Florence Vidor (née Cobb, later Arto; July 23, 1895 – November 3, 1977) was an American silent film actress.

Early life
Vidor was born in Houston on July 23, 1895, to John and Ida Cobb. Her parents had married in Houston on March 3, 1894, but divorced only three years later. Ida remained in Houston and soon married John P. Arto, a real estate man who later served as deputy chief of the city's fire department.

Career

Florence Vidor started working in silent movies through the influence of her husband, film director King Vidor, whom she had married in 1915. She signed her first contract with Vitagraph Studios in 1916. Her early fame was due to her role in the 1921 film Hail the Woman. Throughout the 1920s, she was a major box office attraction for Paramount Pictures. Her career ended with the advent of sound films. In 1929 she became so frustrated by the difficulties of making the partial sound film Chinatown Nights that she retired from acting before the production was completed. Director William A. Wellman had to use a voice double to complete some of her scenes.

Personal life and death
Florence and King Vidor divorced in 1924. They had a daughter, Suzanne. Despite the end of their marriage, Florence continued to use Vidor as her surname. 

Vidor married classical violinist Jascha Heifetz on August 20, 1928, in New York City. They had two children together and Heifetz also adopted Suzanne before divorcing in 1945. 

On November 3, 1977, Vidor died at her home in Pacific Palisades, California, aged 82.

Selected filmography

 Bill Peter's Kid (1916, Short) - (uncredited)
 Curfew at Simpton Center (1916, Short)
 The Yellow Girl (1916, Short) - Flora
 The Intrigue (1916) - Pseudo Countess Sonia
 A Tale of Two Cities (1917) - Mimi
 American Methods (1917) - Betty Armstrong
 The Cook of Canyon Camp (1917, Lost film) - Mrs. Jack
 Hashimura Togo (1917) - Corinne Reynolds
 The Countess Charming (1917) - Betty Lovering
 The Secret Game (1917) - Kitty Little
 The Widow's Might (1918, Lost film) - Irene Stuart
 The Hidden Pearls (1918) - Enid Benton
 The Honor of His House (1918) - Lora Horning
 The White Man's Law (1918) - Maida Verne
 Old Wives for New (1918) - Juliet Raeburn
 The Bravest Way (1918) - Nume Rogers
 Till I Come Back to You (1918) - Yvonne
 A Heart in Pawn (1919) - Dr. Stone's daughter
 The Other Half (1919) - Katherine Boone
 Poor Relations (1919) - Dorothy Perkins
 The Family Honor (1920) - Beverly Tucker
 The Jack-Knife Man (1920) - Mrs. Marcia Montgomery
 Lying Lips (1921) - Nancy Abbott
 Beau Revel (1921) - Nellie Steel
 Hail the Woman (1921) - Judith Beresford
 Woman, Wake Up (1922, Lost film) - Anne
 The Real Adventure (1922) - Rose Stanton
 Dusk to Dawn (1922, Undetermined / presumed lost) - Marjorie Latham / Aziza
 Skin Deep (1922) - Ethel Carter
 Conquering the Woman (1922) - Judith Stafford
 Souls for Sale (1923) - Himself (uncredited)

Given request a
Write out the Florence Vidor biography from "Vidor married classical" to "Center (1916, Short)", word for word.

Data provided

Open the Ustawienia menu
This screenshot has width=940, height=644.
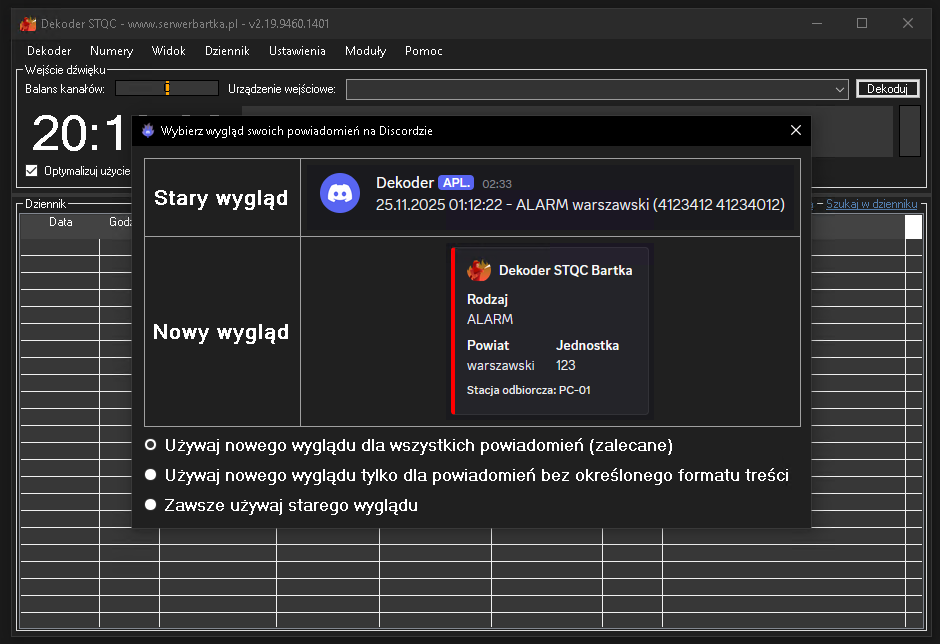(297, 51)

--

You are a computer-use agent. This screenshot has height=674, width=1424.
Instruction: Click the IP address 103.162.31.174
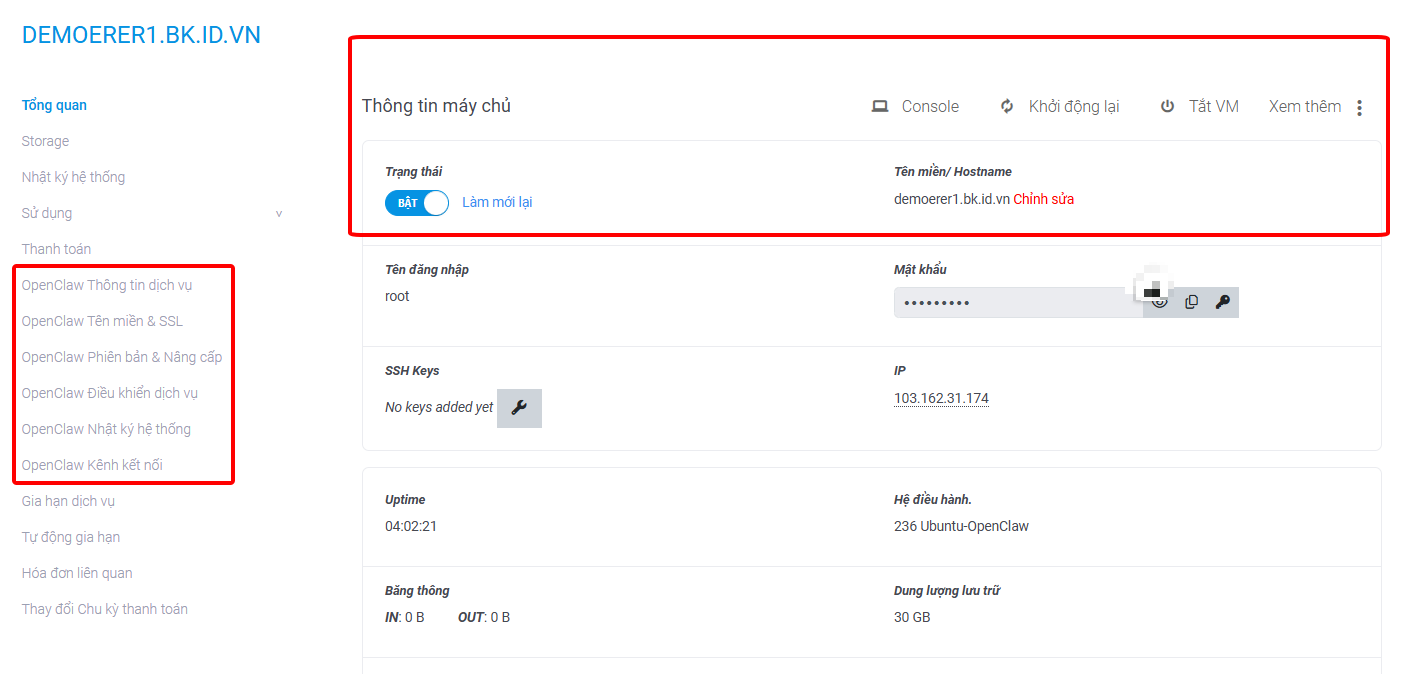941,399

...

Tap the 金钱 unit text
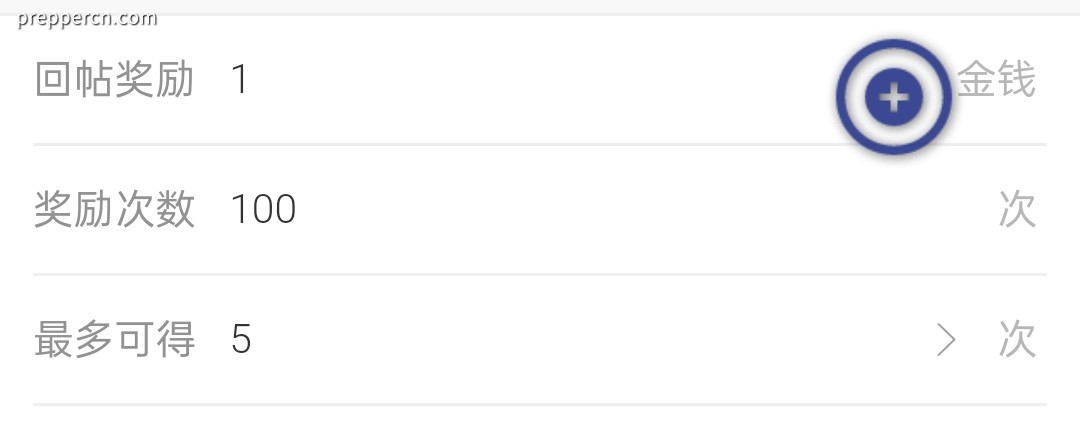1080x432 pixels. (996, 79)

Given request b
List each line of the listing that contains the word "This". Matches must have the same capitalization.

Written response a
Vidor married classical violinist Jascha Heifetz on August 20, 1928, in New York City. They had two children together and Heifetz also adopted Suzanne before divorcing in 1945. 

On November 3, 1977, Vidor died at her home in Pacific Palisades, California, aged 82.

Selected filmography

 Bill Peter's Kid (1916, Short) - (uncredited)
 Curfew at Simpton Center (1916, Short)

Written response b
This screenshot has width=940, height=644.
You are a computer-use agent. This screenshot has height=674, width=1424.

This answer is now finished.